Is Traditional Media Succeeding in Social Media?

As the traditional media industry continues to experience massive disruption, have you ever considered how it has reacted to social media?

While continuing to contract, media companies still enjoy vast audiences, both online and via their traditional channels.  But as media consumption migrates from destination web sites to social media (think Facebook’s instant articles), I wonder how traditional media has reacted and whether lessons could be learned from those who have reacted well?

To get at some answers, I analyzed digital performance of almost 2,000 television stations and newspapers.  I looked at their monthly unique users and social media stats to identify best practices.  To learn more about how the database was created and what it contains, see the detailed description at the bottom of this post.

This Google map shows the actual properties used for this study with newspapers in blue and television stations in red.  If you click on a marker, you’ll see specifics about each property.

The most interesting top-level finding is that television stations seem to have developed a greater social media following than newspapers.  While the two groups receive roughly the same number of monthly uniques per site, tv stations have almost twice as many Facebook fans on a per site basis.

The graph below summarizes the top-line findings.  An average Newspaper website receives about 325,000 monthly unique users compared to about 290,000 for the average tv stations website.  But look at the number of Facebook fans for each.  The average tv station fan page has over 100% more when compared to average newspaper site.  If you further look at the “engaged” Facebook users, those who are talking about posts, the tv station advantage is almost 400%.


But this is just the tip of the iceberg.  Many variables exist and additional blog posts will explore questions such as:

  • How else is the newspaper industry different from the television industry?
  • What criteria determines better performance?
  • Does a large corporate parent make a difference?
  • How do larger properties compare to smaller ones?
  • Within the television industry, do affiliates of a network matter?
  • Are certain geographic markets more inclined to use social media?
  • Can best practices be identified at the individual site level?
  • Can we learn from sites that record strong social metrics?
  • Is usage of Twitter more pronounced by some and/or Facebook by others?
  • Do daily newspapers outperform weeklies?

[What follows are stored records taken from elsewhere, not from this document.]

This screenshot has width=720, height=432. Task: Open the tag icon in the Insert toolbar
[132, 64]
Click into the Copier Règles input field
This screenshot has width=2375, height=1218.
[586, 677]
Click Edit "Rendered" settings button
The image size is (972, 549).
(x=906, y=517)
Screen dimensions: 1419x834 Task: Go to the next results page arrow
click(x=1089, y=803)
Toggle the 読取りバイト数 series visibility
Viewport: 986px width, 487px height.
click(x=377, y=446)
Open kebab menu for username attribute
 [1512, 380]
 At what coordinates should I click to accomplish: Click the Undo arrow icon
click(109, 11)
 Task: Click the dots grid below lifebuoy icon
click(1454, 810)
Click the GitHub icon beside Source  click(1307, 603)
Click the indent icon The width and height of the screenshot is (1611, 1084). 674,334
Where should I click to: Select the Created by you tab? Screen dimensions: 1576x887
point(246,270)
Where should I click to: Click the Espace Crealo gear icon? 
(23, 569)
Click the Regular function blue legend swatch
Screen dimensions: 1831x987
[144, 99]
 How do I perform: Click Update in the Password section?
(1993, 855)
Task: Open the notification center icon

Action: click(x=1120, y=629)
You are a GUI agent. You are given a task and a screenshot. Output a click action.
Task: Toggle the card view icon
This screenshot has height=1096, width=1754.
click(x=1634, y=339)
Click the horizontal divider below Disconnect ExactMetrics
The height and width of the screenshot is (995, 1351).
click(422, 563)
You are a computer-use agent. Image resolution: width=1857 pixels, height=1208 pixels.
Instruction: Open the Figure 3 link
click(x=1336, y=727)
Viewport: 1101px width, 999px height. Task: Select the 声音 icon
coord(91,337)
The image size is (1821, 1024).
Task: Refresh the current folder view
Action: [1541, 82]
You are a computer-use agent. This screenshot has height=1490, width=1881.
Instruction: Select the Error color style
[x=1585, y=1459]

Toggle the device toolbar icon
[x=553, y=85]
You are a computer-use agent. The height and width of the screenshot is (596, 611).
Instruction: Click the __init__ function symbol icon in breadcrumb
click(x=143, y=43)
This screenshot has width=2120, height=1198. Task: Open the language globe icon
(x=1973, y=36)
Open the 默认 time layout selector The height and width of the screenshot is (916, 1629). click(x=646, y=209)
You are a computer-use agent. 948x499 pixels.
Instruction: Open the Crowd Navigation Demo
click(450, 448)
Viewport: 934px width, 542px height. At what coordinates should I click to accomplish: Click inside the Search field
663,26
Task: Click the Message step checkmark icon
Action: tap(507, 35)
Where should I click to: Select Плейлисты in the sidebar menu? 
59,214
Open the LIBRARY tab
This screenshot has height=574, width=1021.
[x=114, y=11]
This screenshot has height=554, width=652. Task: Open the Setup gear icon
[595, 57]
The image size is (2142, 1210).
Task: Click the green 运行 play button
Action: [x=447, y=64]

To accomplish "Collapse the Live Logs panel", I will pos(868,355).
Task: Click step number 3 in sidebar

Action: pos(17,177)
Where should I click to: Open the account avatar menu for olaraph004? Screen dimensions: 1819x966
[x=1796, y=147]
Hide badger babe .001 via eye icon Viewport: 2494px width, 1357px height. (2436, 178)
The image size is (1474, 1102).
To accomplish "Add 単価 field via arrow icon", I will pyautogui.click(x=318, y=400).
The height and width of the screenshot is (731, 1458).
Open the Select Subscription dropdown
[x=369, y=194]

Over the next few weeks I’ll take a deep dive into answering those questions.  My work has yielded a vast array of interesting conclusions.


By accessing available APIs and writing a series of scrapers I was able to gather data on over 7,000 newspapers and television stations.  The list was vast and included well-known entities as well as many specialized stations and publications.  Only the prominent entities actually had well-trafficked websites.  The list shrunk considerably — to just under 2,000 — when I included only those with available web traffic data.  Most of those websites also supported Twitter and Facebook accounts.  In some cases multiple traditional media properties shared a single website. Given these facts, this analysis focuses on the 1,200 newspapers and 700 or so television stations that made this initial cut.